▸ **Work task**
Would you transcribe only the lines from the one holding "Task: Go to the Aktivitäten tab" through the end of the material, exactly, without any pictures?
Data listing Block Start
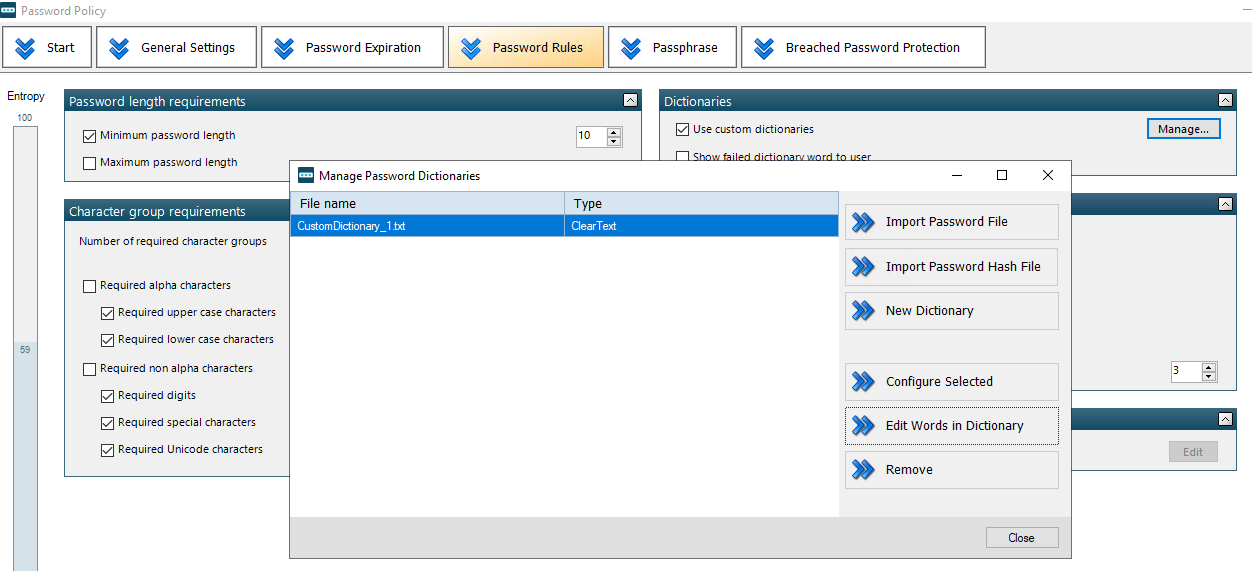The image size is (1252, 571).
Task: Click the Manage... button
Action: tap(1184, 129)
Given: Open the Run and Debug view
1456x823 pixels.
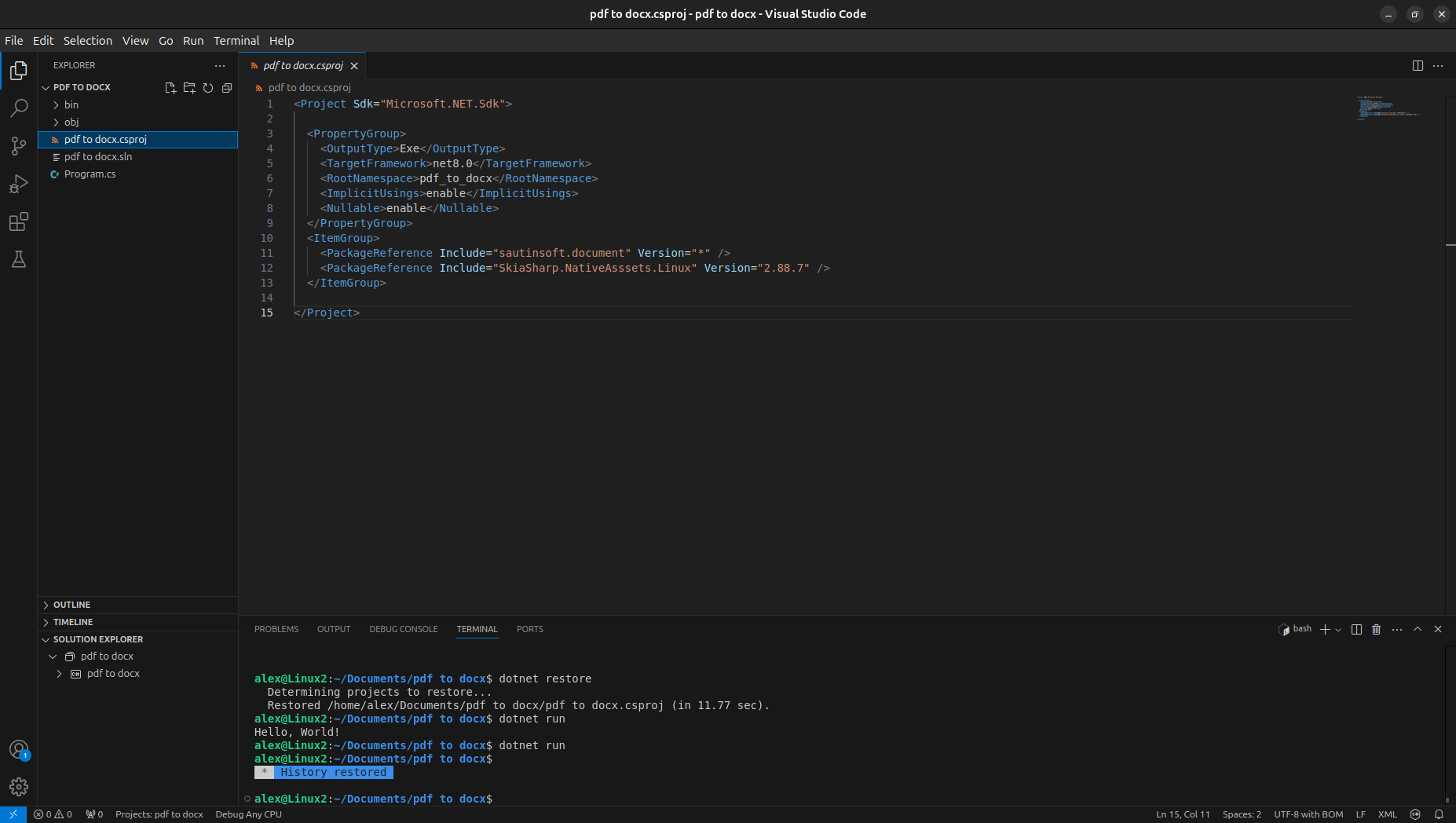Looking at the screenshot, I should pyautogui.click(x=19, y=184).
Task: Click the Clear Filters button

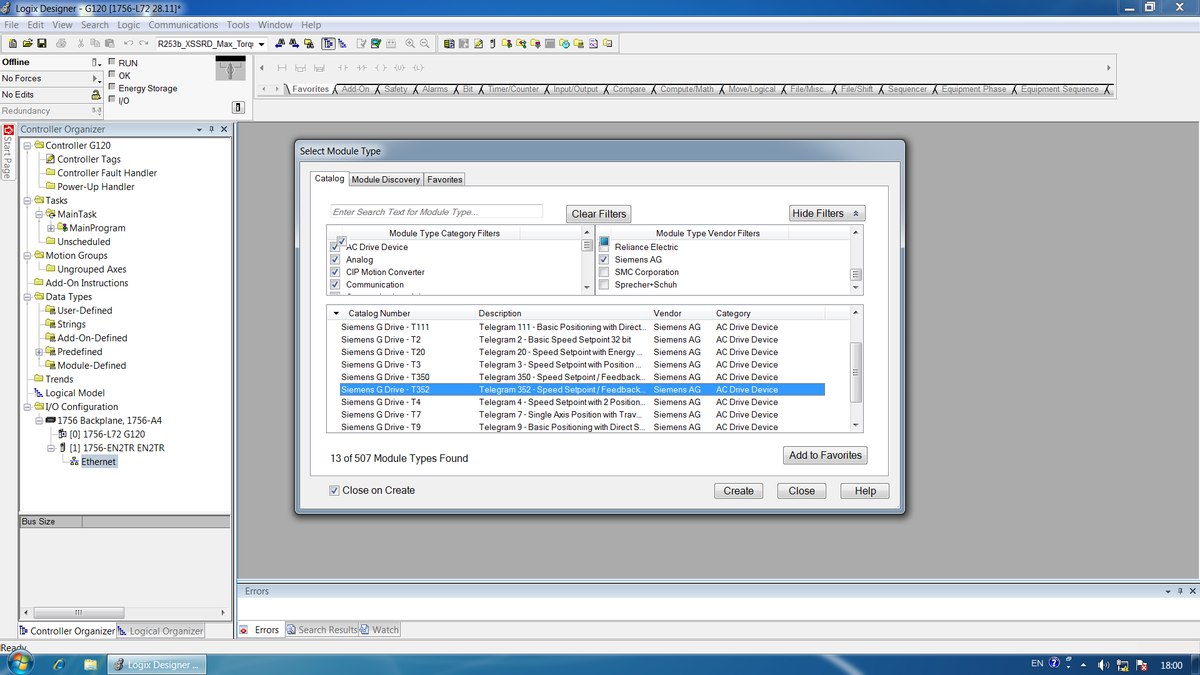Action: (x=598, y=214)
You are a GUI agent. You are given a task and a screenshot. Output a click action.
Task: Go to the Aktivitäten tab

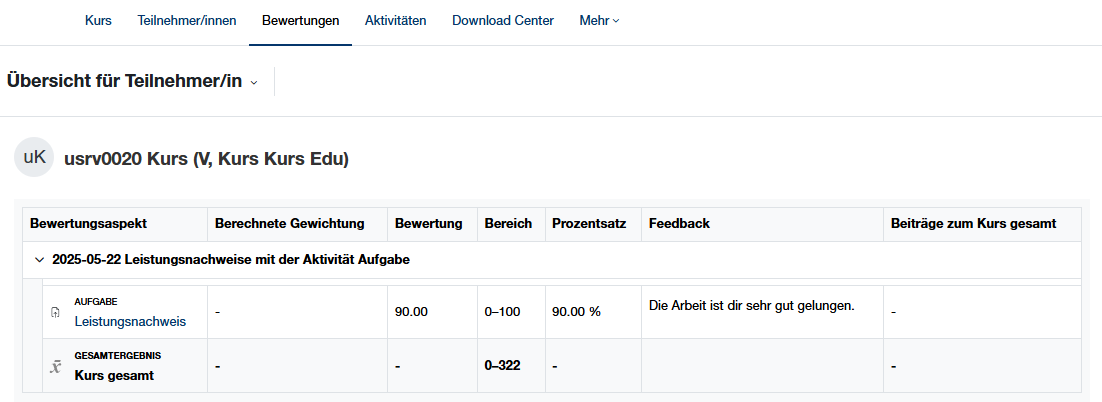click(x=395, y=20)
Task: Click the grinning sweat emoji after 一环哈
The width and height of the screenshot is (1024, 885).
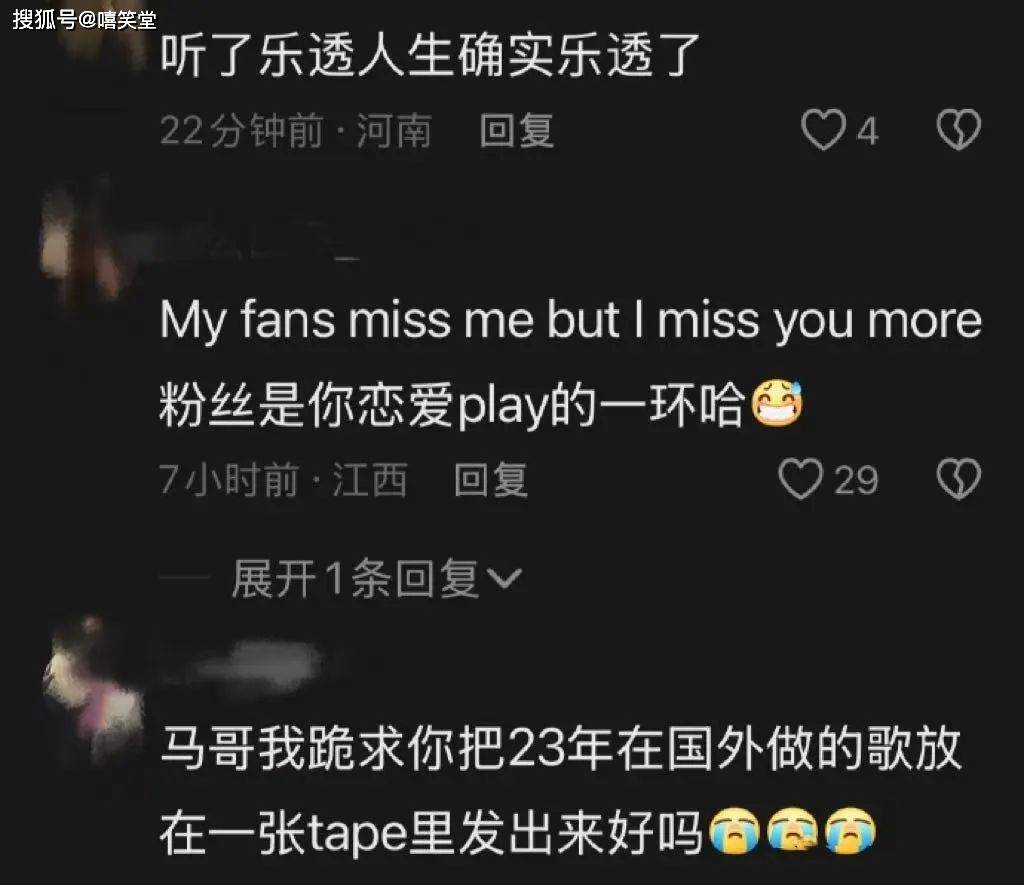Action: pos(776,404)
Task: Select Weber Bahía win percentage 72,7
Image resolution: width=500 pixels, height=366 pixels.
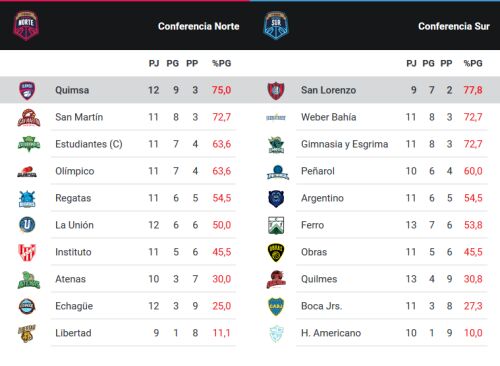Action: 473,117
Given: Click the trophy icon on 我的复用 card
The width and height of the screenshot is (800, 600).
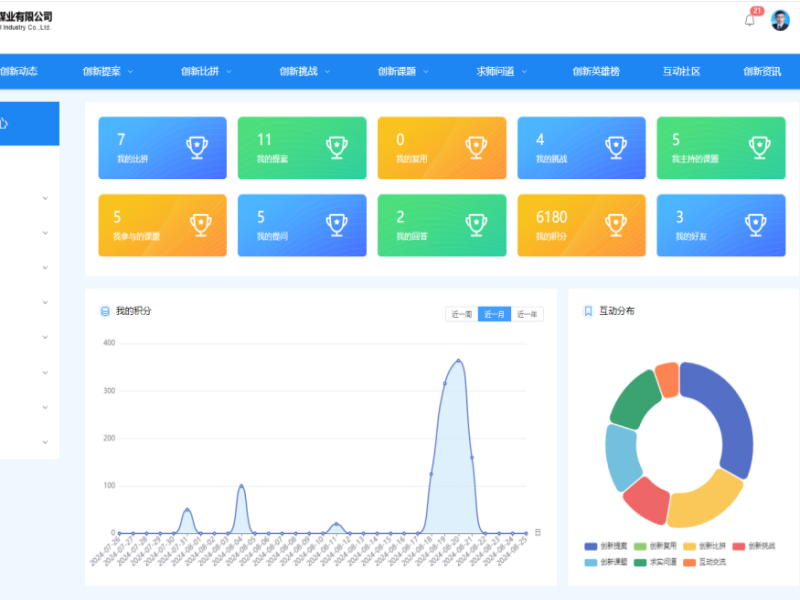Looking at the screenshot, I should pos(476,148).
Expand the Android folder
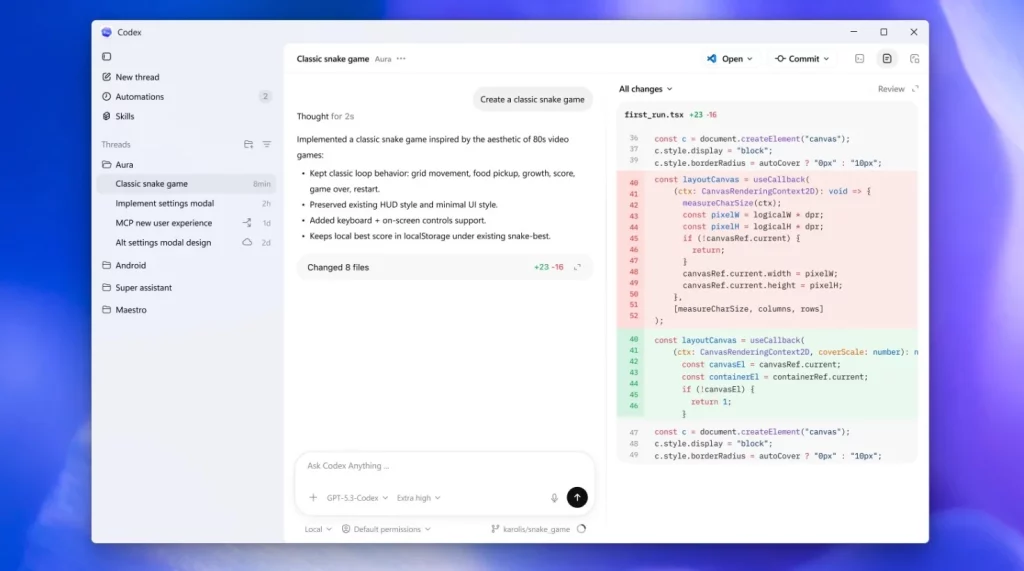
Data listing Block End
▸ **Output of the task**
Task: Go to the Aktivitäten tab

click(x=395, y=20)
Task: Click the grinning sweat emoji after 一环哈
The width and height of the screenshot is (1024, 885).
Action: pos(776,404)
Task: Select Weber Bahía win percentage 72,7
Image resolution: width=500 pixels, height=366 pixels.
Action: 473,117
Given: Click the trophy icon on 我的复用 card
The width and height of the screenshot is (800, 600).
Looking at the screenshot, I should pos(476,148).
Expand the Android folder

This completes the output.